Sinicization of the Mongol Leaders
According to the National Palace Museum, Taipei: “The Mongols conquered China by force, but the advice of Liao, Chin, and Sung Confucian officials persuaded them to construct religious and Confucian temples, to establish schools, and to re-institute the civil service examination. The result was the adaptation to and adoption of Chinese systems of ritual and music to create a dynastic system for the Mongols in their Yuan dynasty. Though Mongol nobility had their own traditional rites, dynastic ceremonies followed in the Chinese tradition in which revivalistic ritual vessels of bronze and ceramic were often shaped in imitation of ancient bronze ones to suggest the continuity of Confucian traditions.” [Source: National Palace Museum, Taipei \=/]
According to the Metropolitan Museum of Art: ““Lacking experience in the administration of a complex empire, the Mongols gradually adopted Chinese political and cultural models. Ruling from their capital in Dadu (also known as Khanbalik; now Beijing), the Mongol Khans increasingly assumed the role of Chinese emperors. During the 1340s and 1350s, however, internal political cohesion disintegrated as growing factionalism at court, rampant corruption, and a succession of natural calamities led to rebellion and, finally, dynastic collapse. [Source: Metropolitan Museum of Art metmuseum.org \^/]
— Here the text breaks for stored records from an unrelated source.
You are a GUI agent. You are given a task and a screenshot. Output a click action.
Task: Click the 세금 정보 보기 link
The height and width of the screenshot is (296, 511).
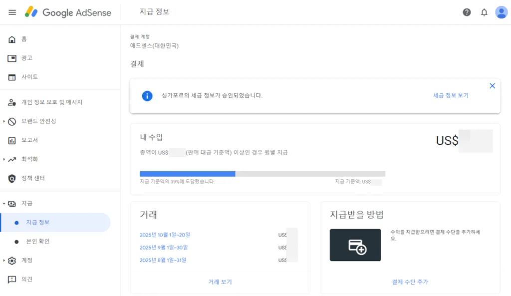point(451,95)
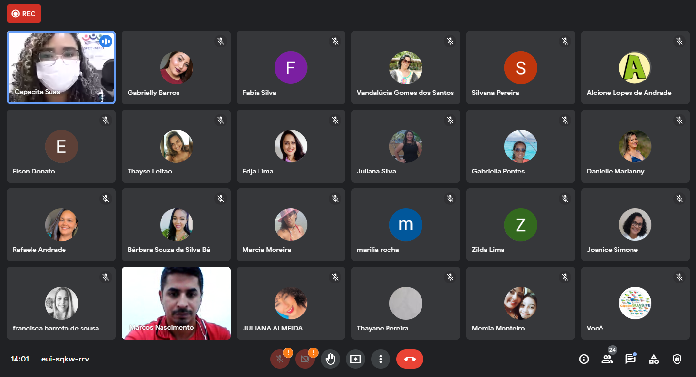Click the audio indicator on Capacita Suas tile
The width and height of the screenshot is (696, 377).
(106, 41)
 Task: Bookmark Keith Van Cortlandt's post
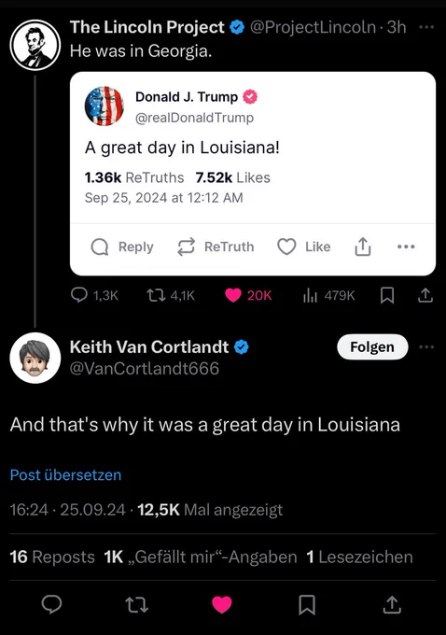[x=307, y=604]
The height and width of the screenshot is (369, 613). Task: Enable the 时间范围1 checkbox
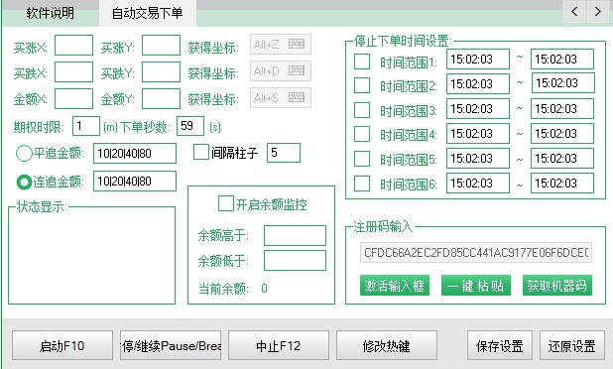coord(362,62)
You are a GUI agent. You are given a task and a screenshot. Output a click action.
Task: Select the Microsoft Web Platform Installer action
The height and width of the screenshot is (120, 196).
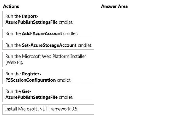pos(48,59)
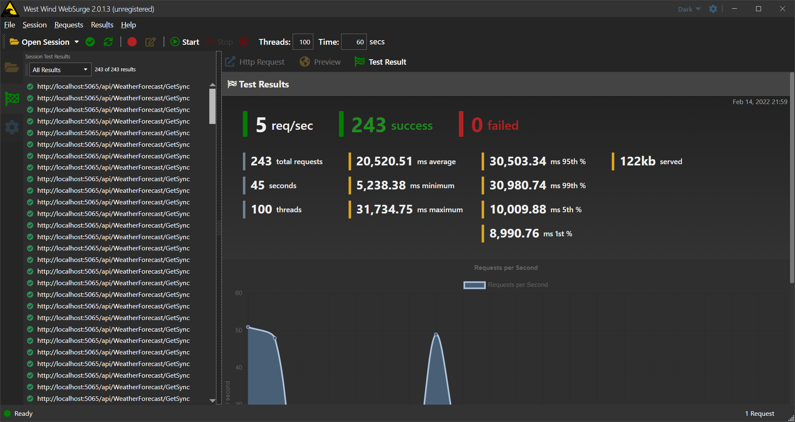Open the gear settings icon in left sidebar
This screenshot has width=795, height=422.
pyautogui.click(x=12, y=127)
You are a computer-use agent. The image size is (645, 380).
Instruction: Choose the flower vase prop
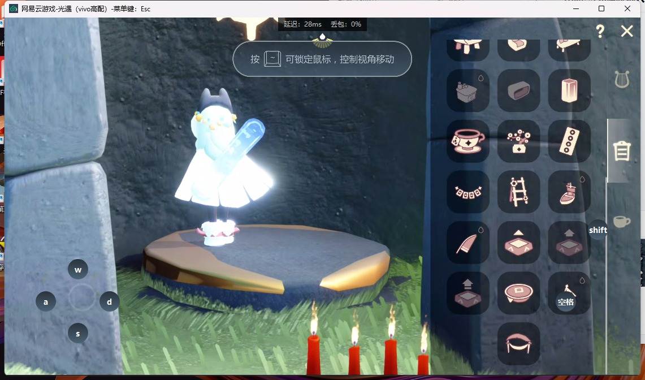[x=518, y=141]
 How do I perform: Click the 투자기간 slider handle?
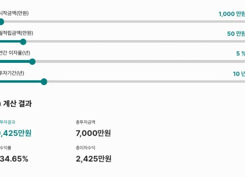pyautogui.click(x=44, y=82)
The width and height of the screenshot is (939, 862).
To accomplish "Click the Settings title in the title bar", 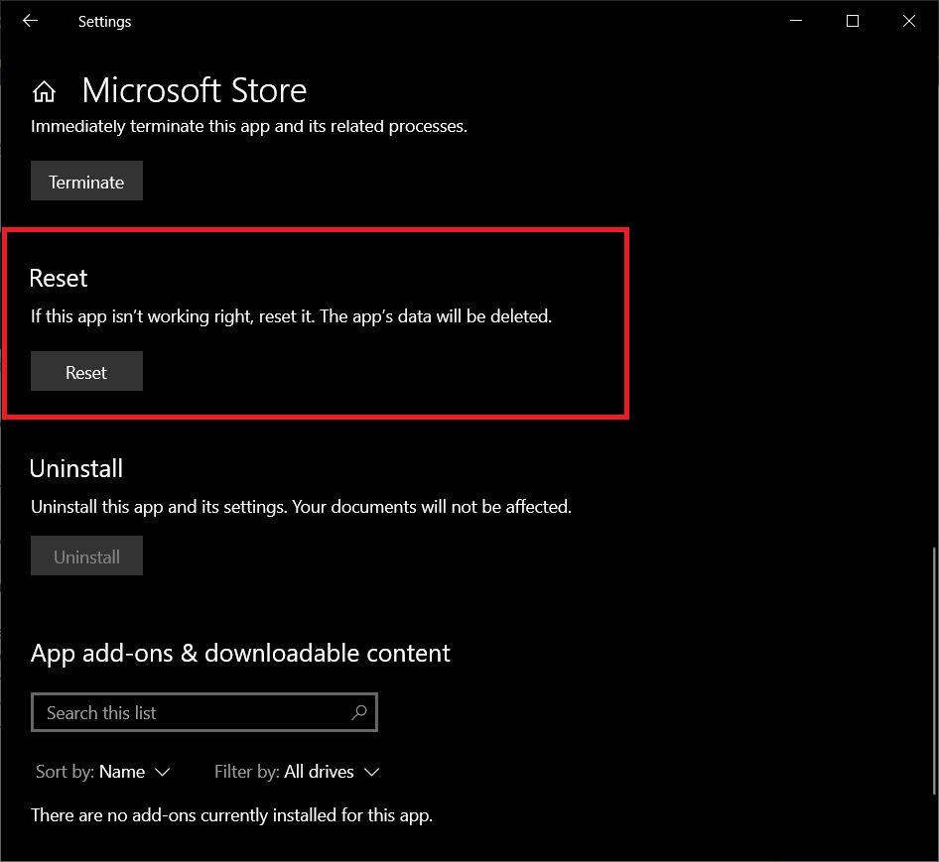I will (104, 21).
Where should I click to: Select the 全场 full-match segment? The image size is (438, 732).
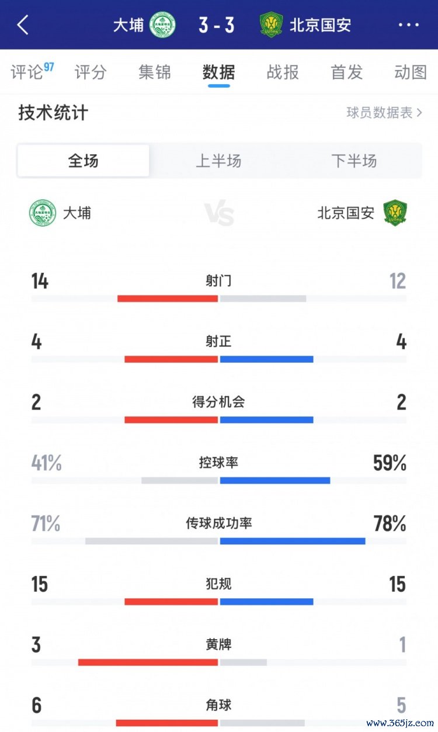[84, 161]
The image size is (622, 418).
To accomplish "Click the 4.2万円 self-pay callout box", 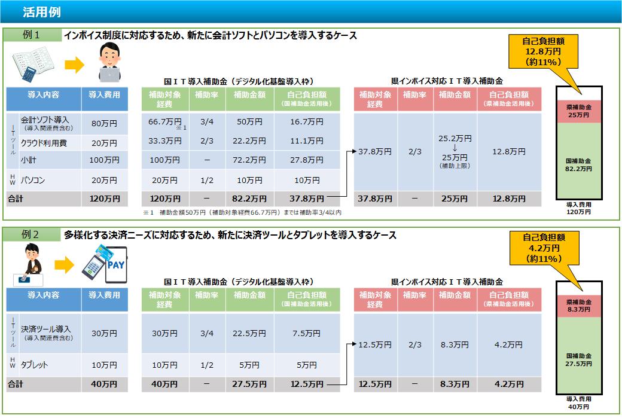I will click(x=542, y=249).
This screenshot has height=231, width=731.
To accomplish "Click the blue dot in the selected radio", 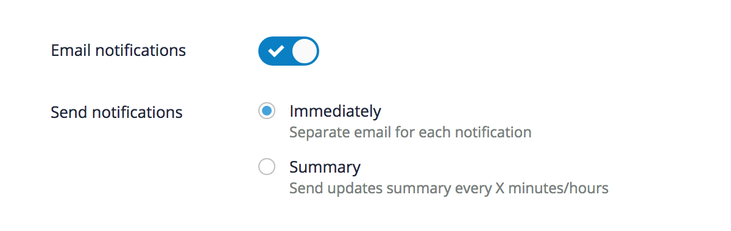I will click(266, 111).
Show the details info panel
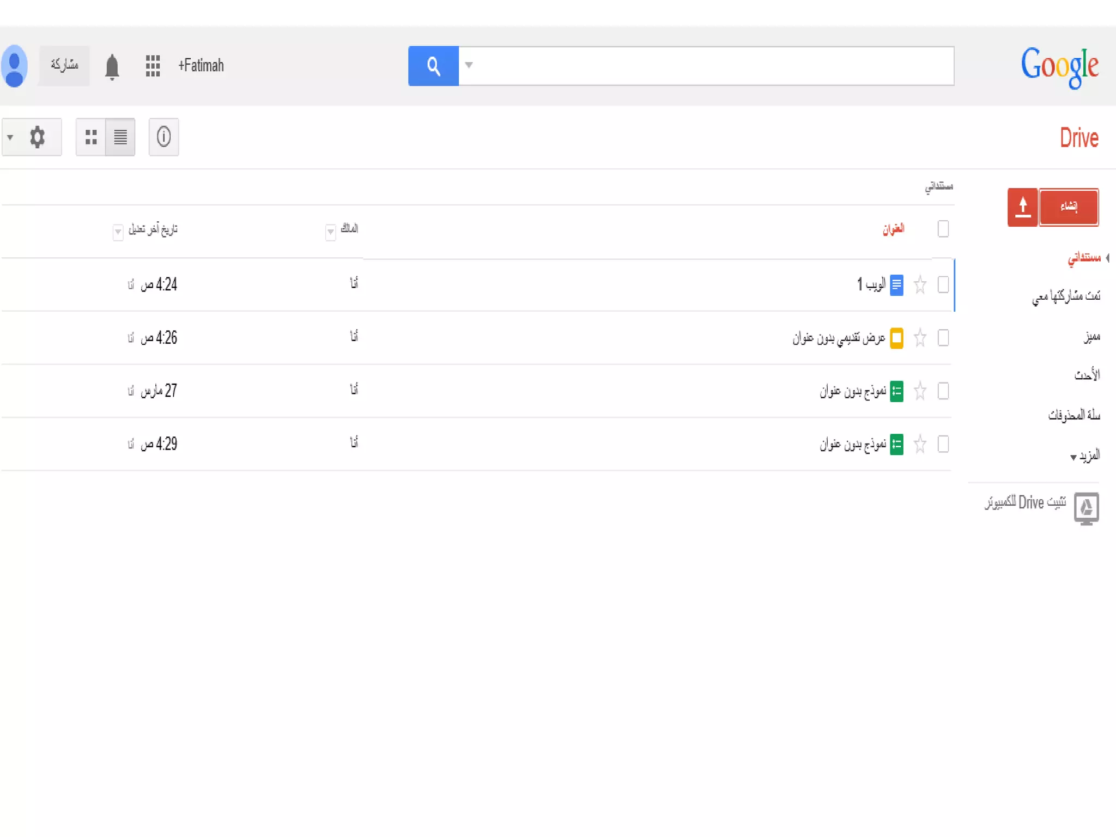The width and height of the screenshot is (1116, 837). [x=163, y=137]
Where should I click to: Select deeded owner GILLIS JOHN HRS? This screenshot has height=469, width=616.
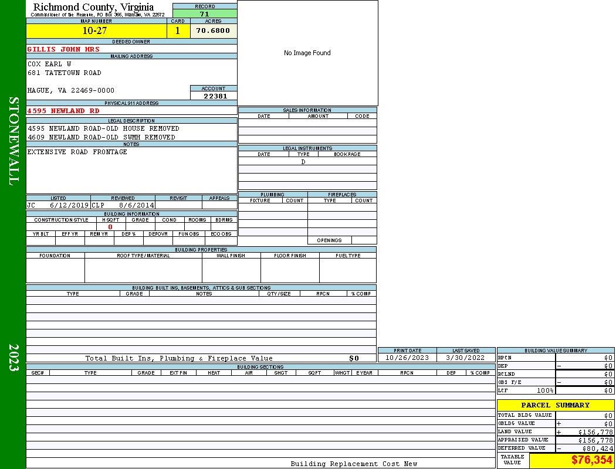click(63, 50)
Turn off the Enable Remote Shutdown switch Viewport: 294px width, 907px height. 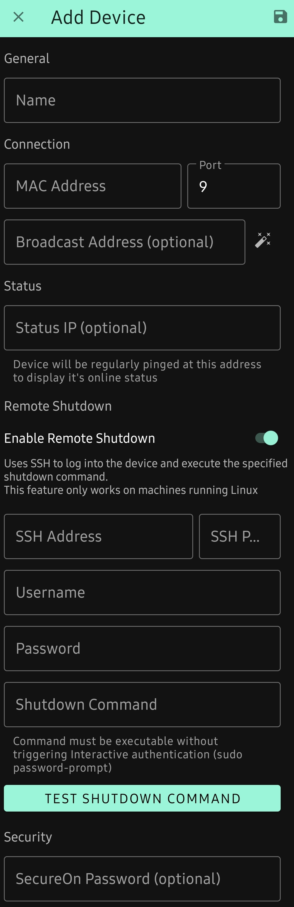click(x=267, y=438)
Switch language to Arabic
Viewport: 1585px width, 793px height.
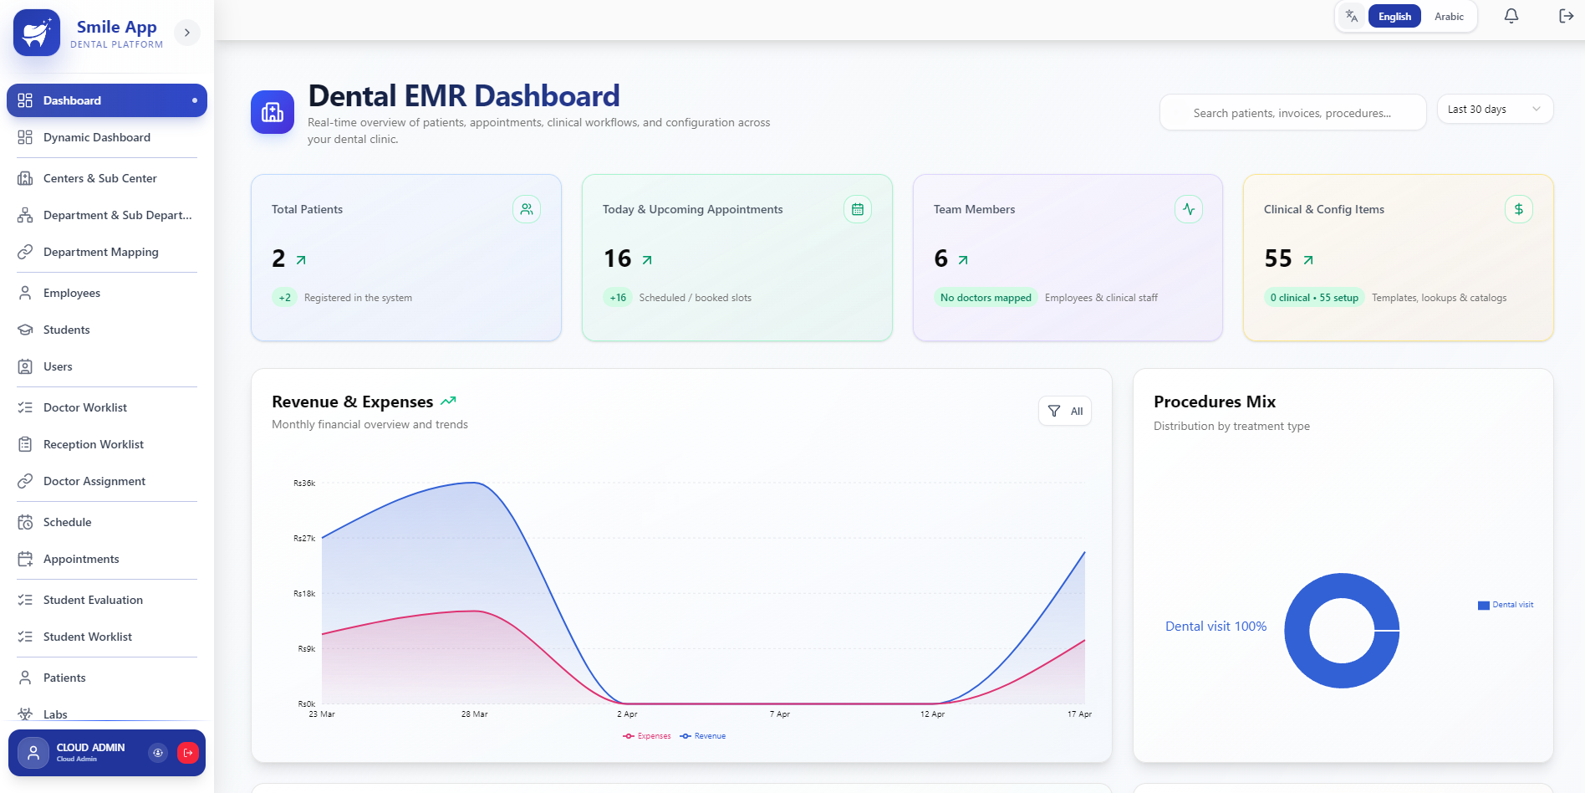[x=1449, y=17]
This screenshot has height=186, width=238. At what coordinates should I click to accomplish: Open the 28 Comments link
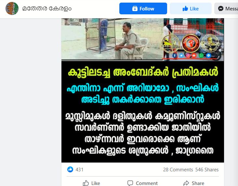178,170
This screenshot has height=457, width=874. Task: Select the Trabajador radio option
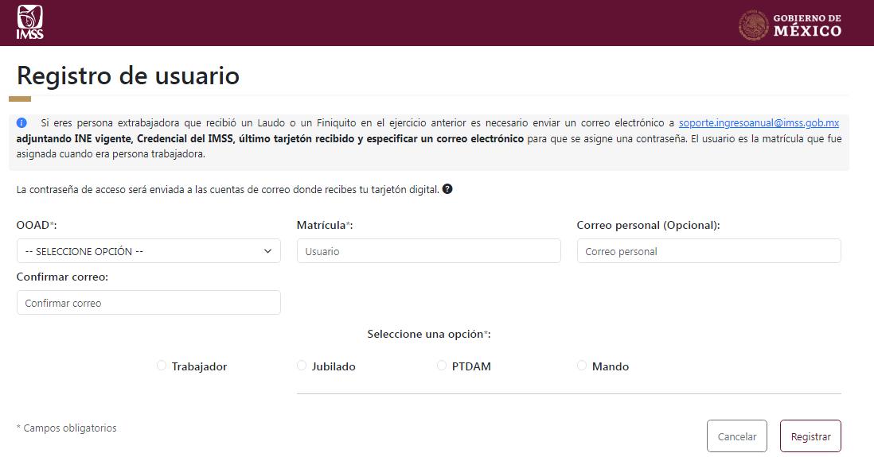(162, 366)
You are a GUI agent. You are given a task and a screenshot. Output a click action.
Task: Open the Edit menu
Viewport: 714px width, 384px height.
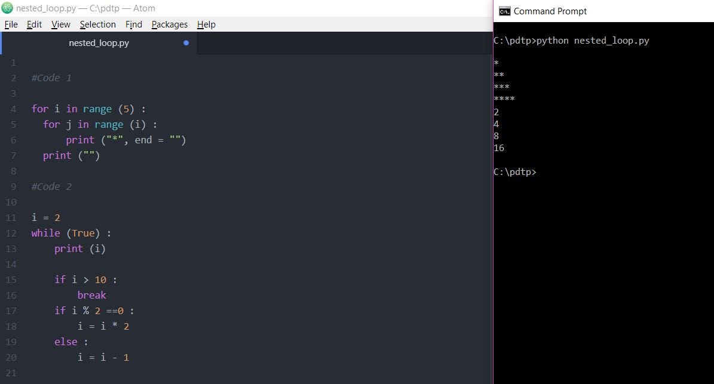pos(34,24)
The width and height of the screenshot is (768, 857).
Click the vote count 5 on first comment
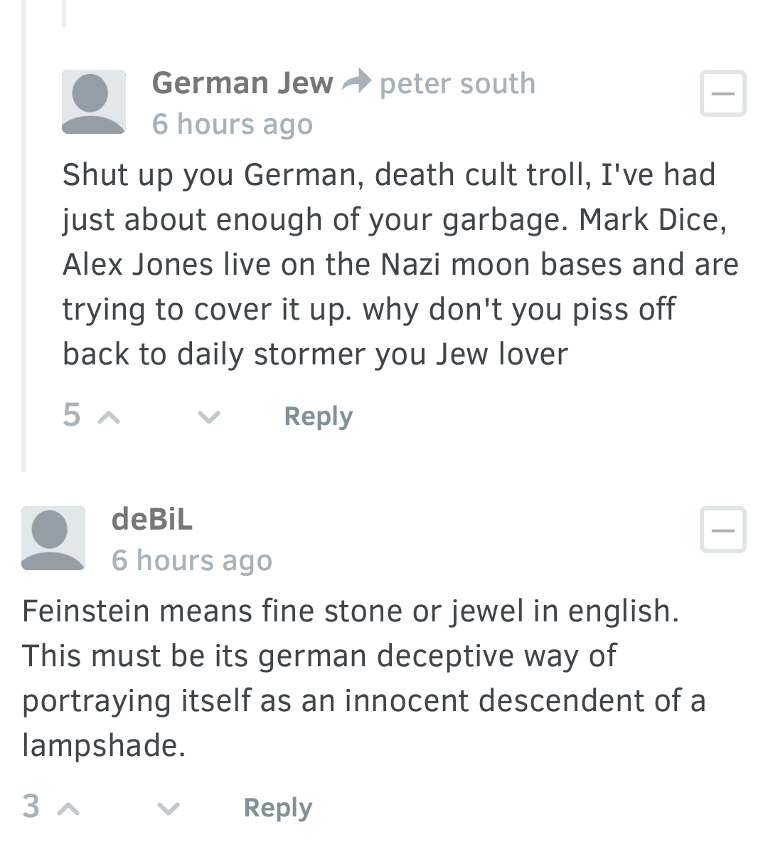point(72,416)
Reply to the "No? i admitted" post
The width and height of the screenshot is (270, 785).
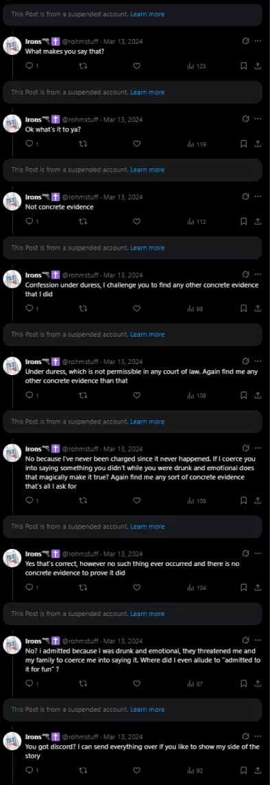pos(32,684)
“In spite of the gradual assimilation of Yuan monarchs, the Mongol conquest imposed a harsh new political reality upon China. As a group, the literati were largely ignored by the Mongols; those few who did enter government service often received only minor appointments, either as teachers in local schools or as low-level clerks. Southern Chinese, having resisted the Mongol invasion the longest, faced a conscious policy of discrimination, leading many scholars to withdraw from public life to pursue their own personal and artistic cultivation, often under the aegis of the Buddhist or Daoist religions. Drawing on the scholar-official aesthetic of the late Northern Song, Yuan literati painters no longer took truth to nature as their goal but rather used painting as a vehicle for self-expression. In the hands of highly educated scholar-artists, brushwork became calligraphic and assumed an autonomy that transcended its function as a means of creating representational forms." \^/
Contributions of the Mongols to China
The Mongols undertook extensive public works. Road and water communications were reorganized and improved. To provide against possible famines, granaries were ordered built throughout the empire. The city of Beijing was rebuilt with new palace grounds that included artificial lakes, hills and mountains, and parks. [Source: Library of Congress]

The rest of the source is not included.